There are structural and evidentiary rationales against “were they lying?” questions (invade the province of the jury, constitute improper character evidence, put the testifying party in a no-win situation, ask questions about which the witness lacks personal knowledge, argumentative).[13]

Also, application, especially in the civil context, is difficult. “Were they lying?” questions rarely fit squarely within one of the narrow Chatman circumstances, yet witness credibility is an issue in every jury trial, and savvy practitioners will almost always be able to make a colorable argument for asking the question.


Practice Pointers


“Were they lying?” questions can be effective at bolstering another witness’ credibility, while at the same time casting doubt on the testifying witness. But practitioners must be cautious. There are several practice pointers to keep in mind when posing “were they lying” questions to a witness. Crafting the examination narrowly to fit within the limited circumstances of Chatman is a must. The questions should be concise and impactful. Attorneys need to prepare a ready response to an inevitable objection, and the best practice is to have a “pocket brief” on the law in the trial bag.    

However, advocates should be cautious of asking witnesses “were they lying?” questions. Prosecutors risk misconduct and civil attorneys could run afoul of the jury. For example, in closing, an opposing counsel can also explain the catch-22 of a “were they lying?” examination, which only leaves two options for a witness: (1) take the high-road by not calling out the other witness, and thereby bolster that witness’ credibility; or (2) take the low-road by calling the other witness a liar, and thus appear unsavory before the jury. An opposing counsel could point to the pattern civil jury instruction on witness credibility[14] and paint the line of “were they lying?” questions as a sucker punch.
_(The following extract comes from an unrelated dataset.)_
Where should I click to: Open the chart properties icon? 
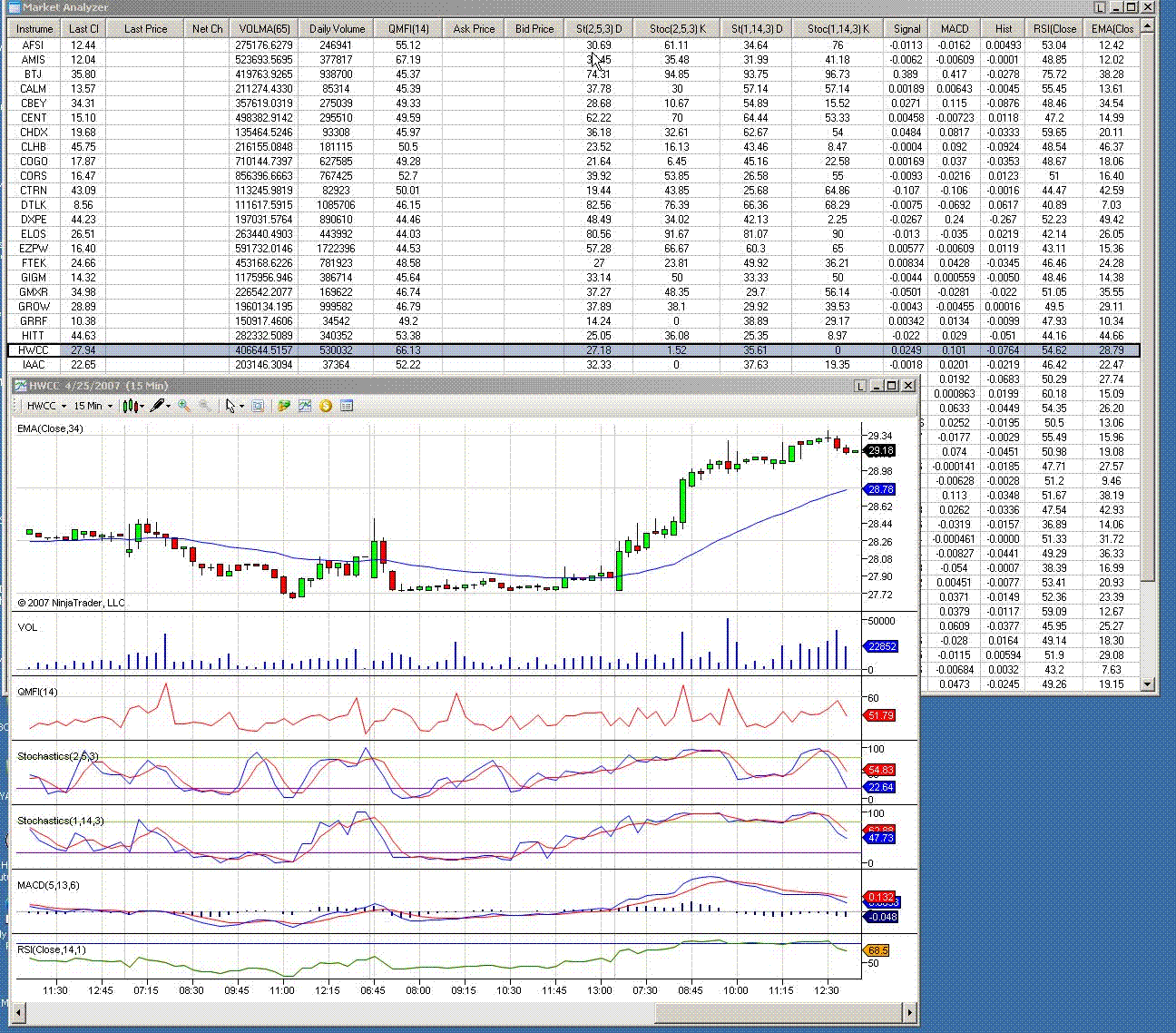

Opposing counsel can then hit home that the jury should rely on themselves, not an interested witness, to determine who or who not to believe. For these reasons, counsel should tread carefully before posing “were they lying?” questions.      


(1) United States v. Geston 299 F.3d 1130, 1136 (9th Cir. 2002).

(2) United States v. Pereira, 848 F.3d 17, 21 (1st Cir. 2017).

(3) Id. at 22, 29.

(4) See People v. Foster, 111 Cal. App. 4th 379, 383-84 (2003).

(5) Id. at 383.

(6) Id. at 385.

(7) People v. Chatman, 38 Cal. 4th 344, 384 (2006).

(8) Id. at 380.

(9) Federal Rule of Evidence § 701; California Rule of Evidence § 800; see also People v. Melton, 44 Cal. 3d 713, 744 (1988) (“Lay opinion about the veracity of particular statements by another is inadmissible on that issue.”).

(10) Chatman, 38 Cal. 4th at 381.

(11) Id. at 382.

(12) California Evidence Code § 776.

(13) Pereira, 848 F.3d at 22, 29.

(14) Judicial Council of California Civil Jury Instruction (CACI) No. 107.